It would take a telescope to observe anything exciting in “Distant Constellation,” Shevaun Mizrahi’s aptly named exercise in extreme-minimalist documentary. Said to be intended as a reflection on shifts in Turkish history and identity, it is too diffuse and withholding to add up to a cogent result.
Mizrahi has cited the influence of the Portuguese director Pedro Costa, who in a trilogy of films shot in the Lisbon slum of Fontainhas allowed residents to shape their dialogue and scenes. Mizrahi, taking her cues from her subjects, has appropriated Costa’s style pretty faithfully. For the location, she has selected a retirement home and an adjacent construction site in the Istanbul neighborhood where her father grew up.
The home’s residents include a photographer who fusses with his old Nikon but can no longer see, and a dirty old man (there’s no other phrase for it) who shares recollections of sex parties and, late in the film, tentatively proposes marriage to the offscreen filmmaker, who did her own camera and sound work.
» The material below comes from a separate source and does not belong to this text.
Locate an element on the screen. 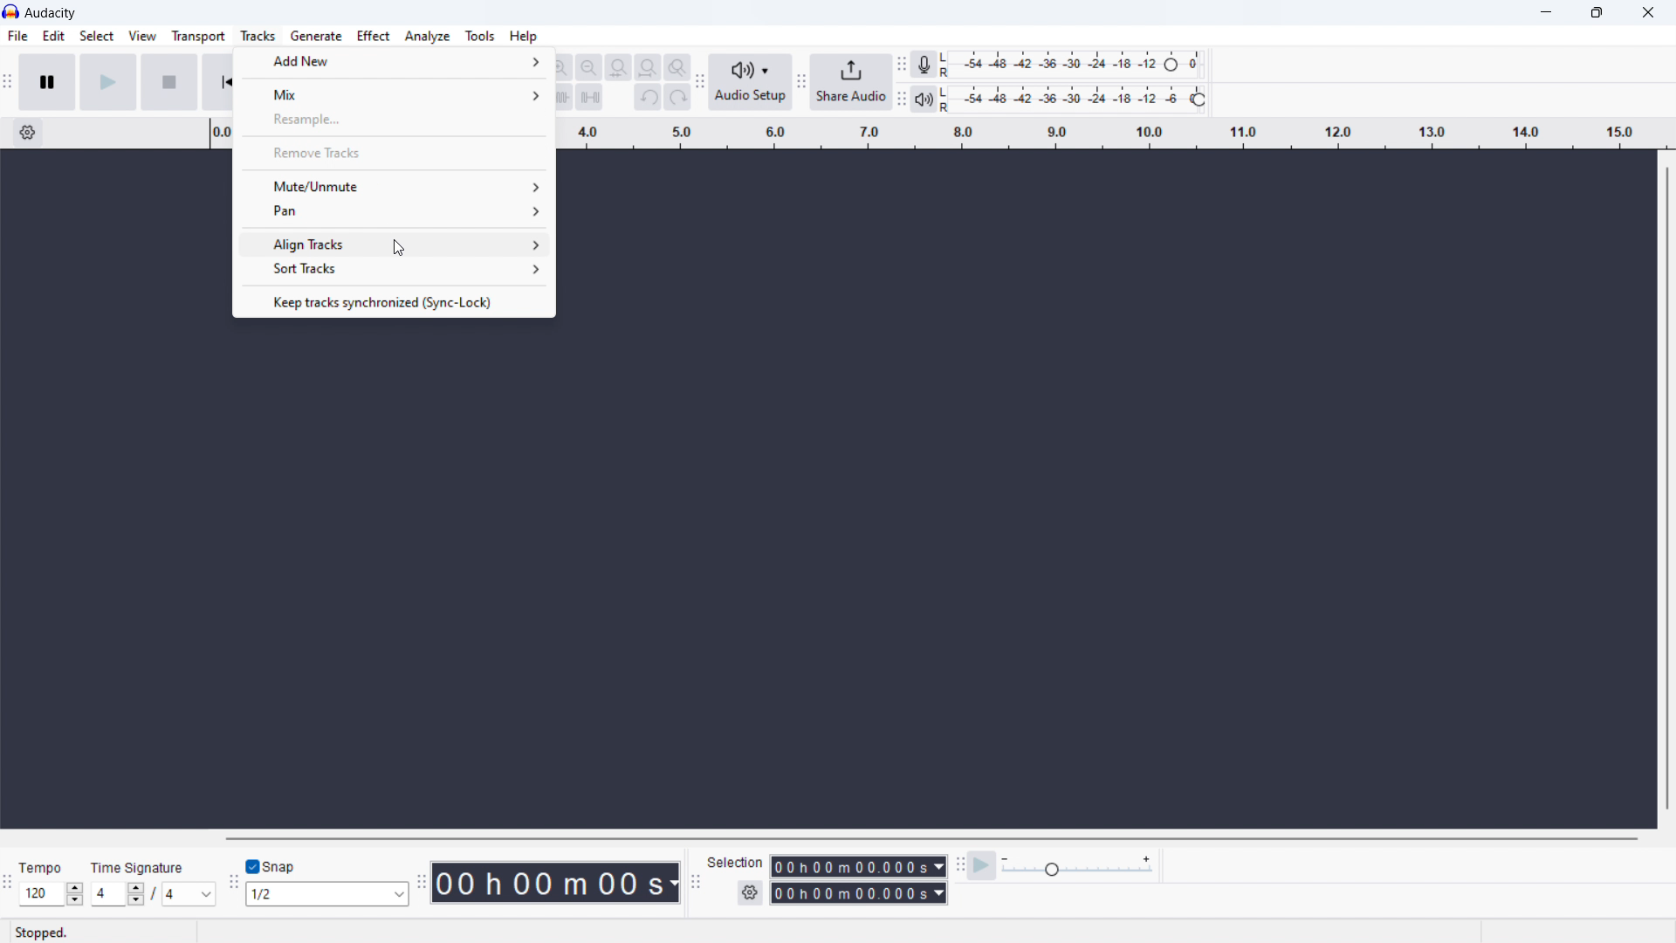 Image resolution: width=1676 pixels, height=943 pixels. recording level is located at coordinates (1075, 65).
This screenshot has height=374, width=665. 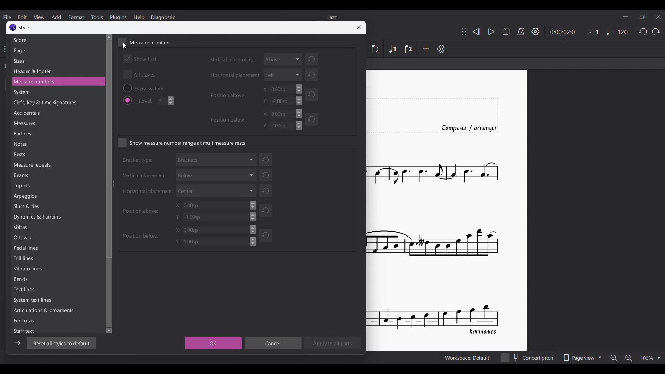 What do you see at coordinates (464, 32) in the screenshot?
I see `Change position` at bounding box center [464, 32].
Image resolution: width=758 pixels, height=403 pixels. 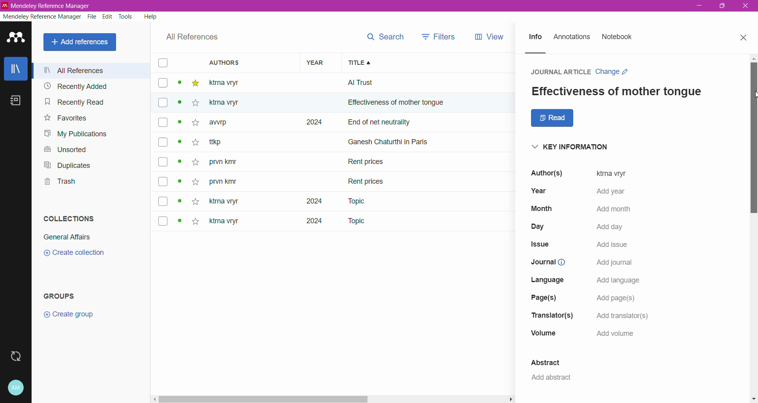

Most interestingly, a centenarian woman who asks to be identified only as Selma shares memories of surviving the Armenian genocide. Her family took on Turkish names and was forced to convert to Islam. At one point she nods off on camera; Mizrahi cuts to her waking up and apologizing — an inclusion that seems partly humorous and partly cruel.
A case can be made for the sterile beauty of the home’s shadowy bedrooms and of the snowfall outside. “Distant Constellation” maintains an unadorned purity at the expense of quite a bit else.